_Problem details_:
Repeat word for word only the part of the items that opens with the line containing "You are a GUI" and closes with the line containing "The image size is (640, 1386).", including both of those lines.

____ Supplied material

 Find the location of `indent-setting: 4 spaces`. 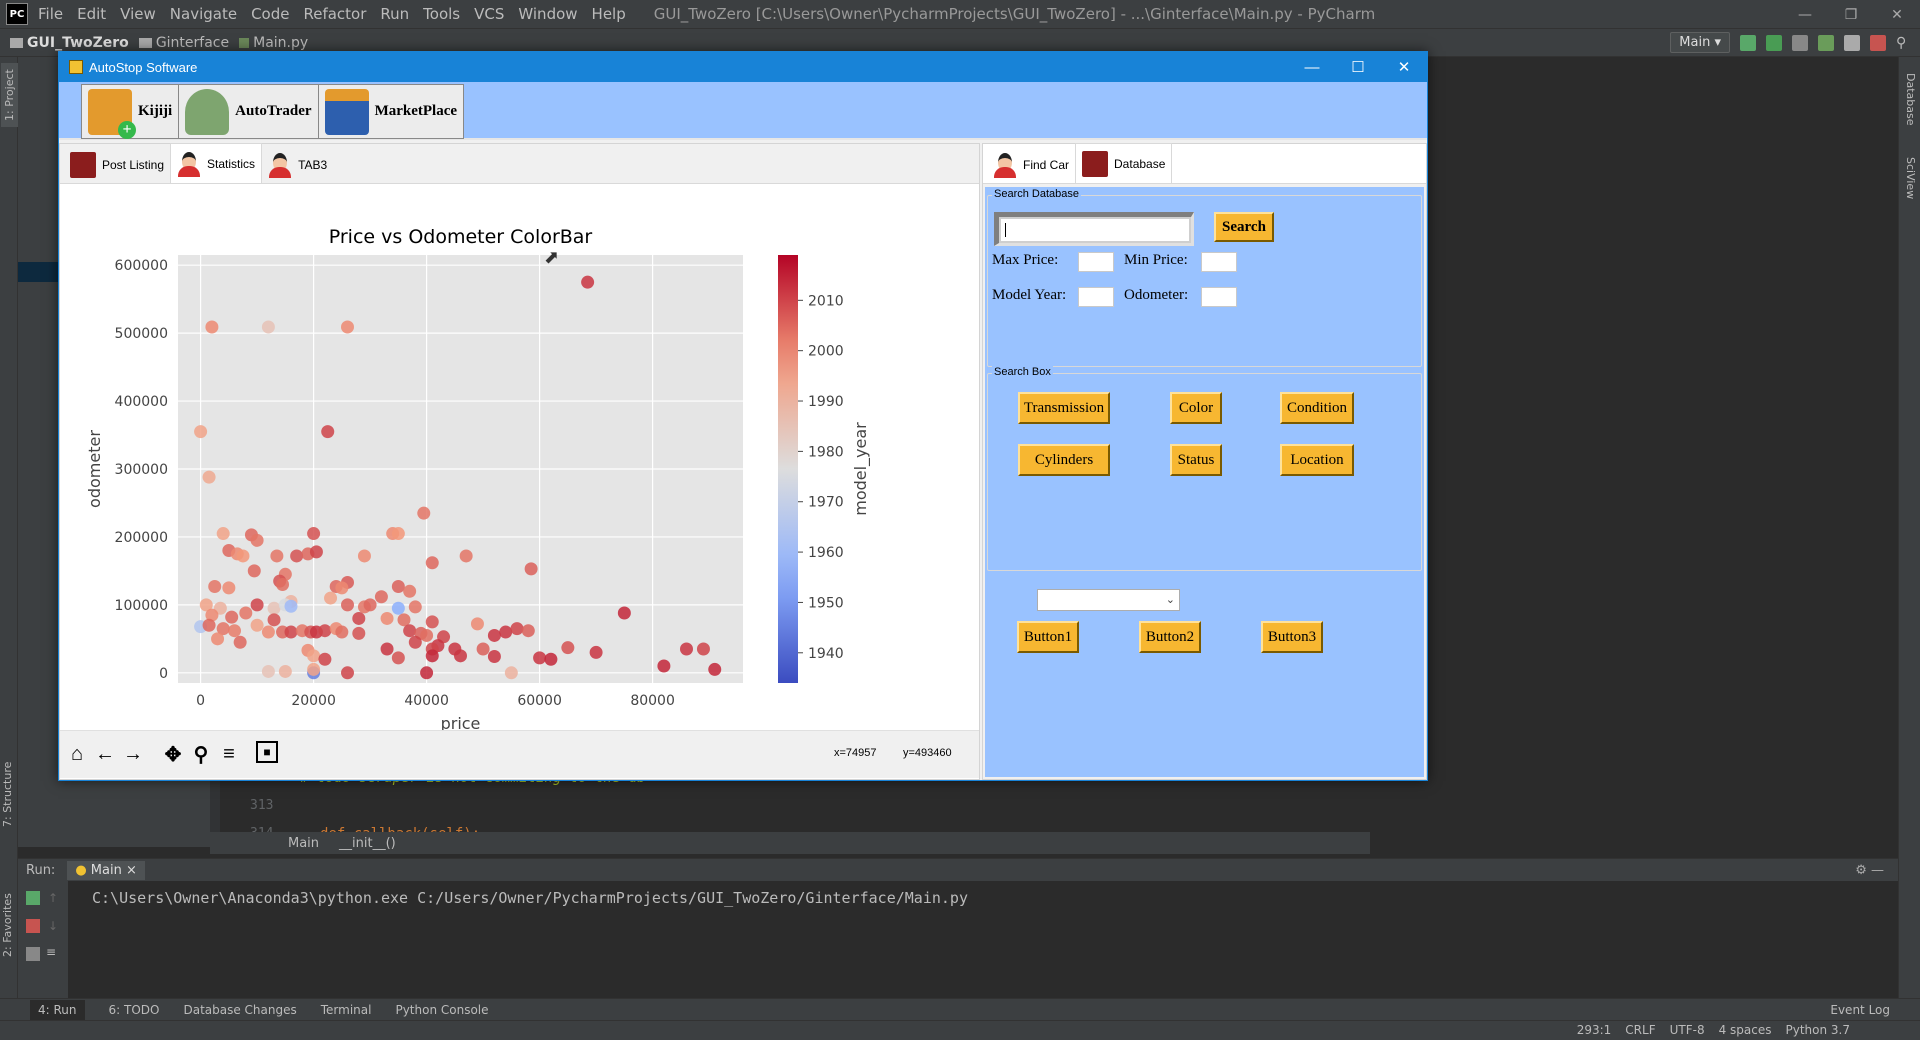

indent-setting: 4 spaces is located at coordinates (1746, 1030).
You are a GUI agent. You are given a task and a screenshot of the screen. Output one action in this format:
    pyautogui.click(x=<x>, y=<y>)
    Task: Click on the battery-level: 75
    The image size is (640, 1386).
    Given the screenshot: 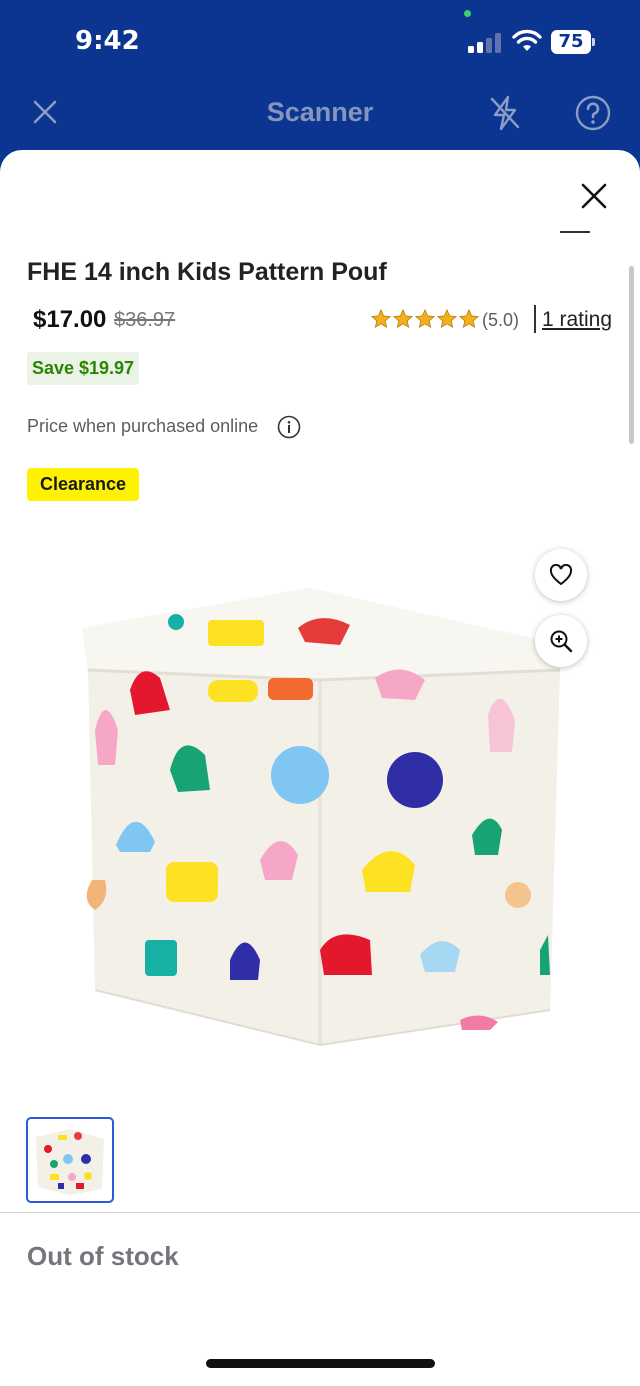 What is the action you would take?
    pyautogui.click(x=571, y=42)
    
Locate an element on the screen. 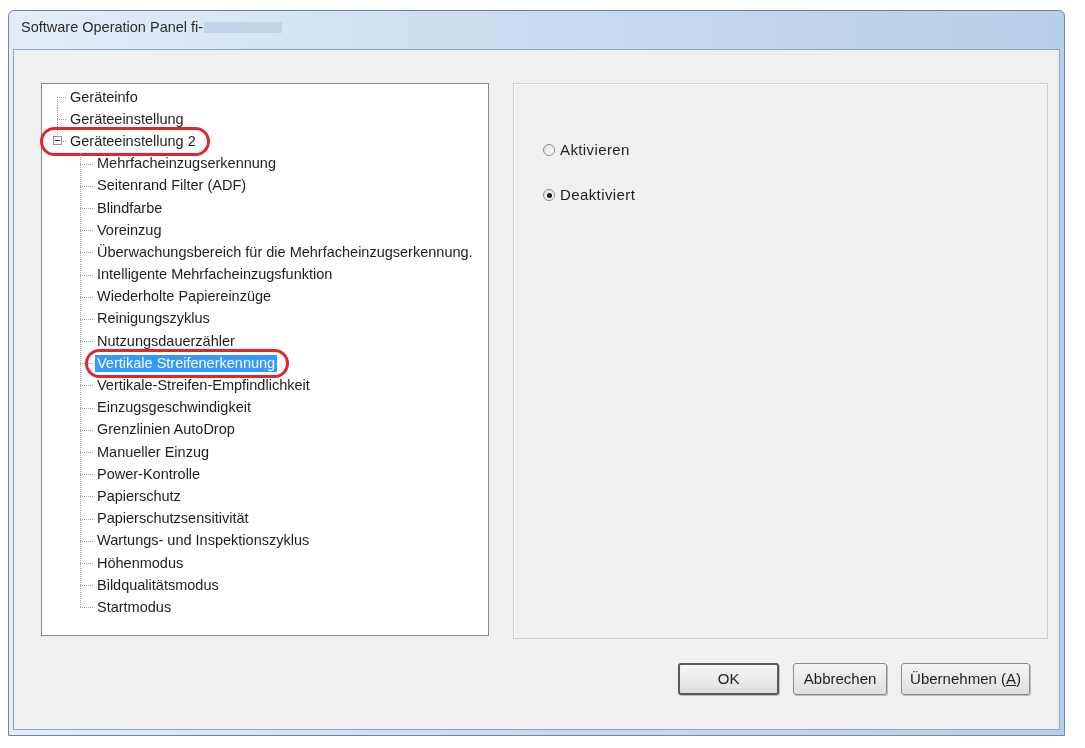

________

_Answer to this exercise_:
You are a GUI agent. You are given a task and a screenshot of the screen. Output one action in this format:
    pyautogui.click(x=<x>, y=<y>)
    Task: Click on the battery-level: 75
    The image size is (640, 1386).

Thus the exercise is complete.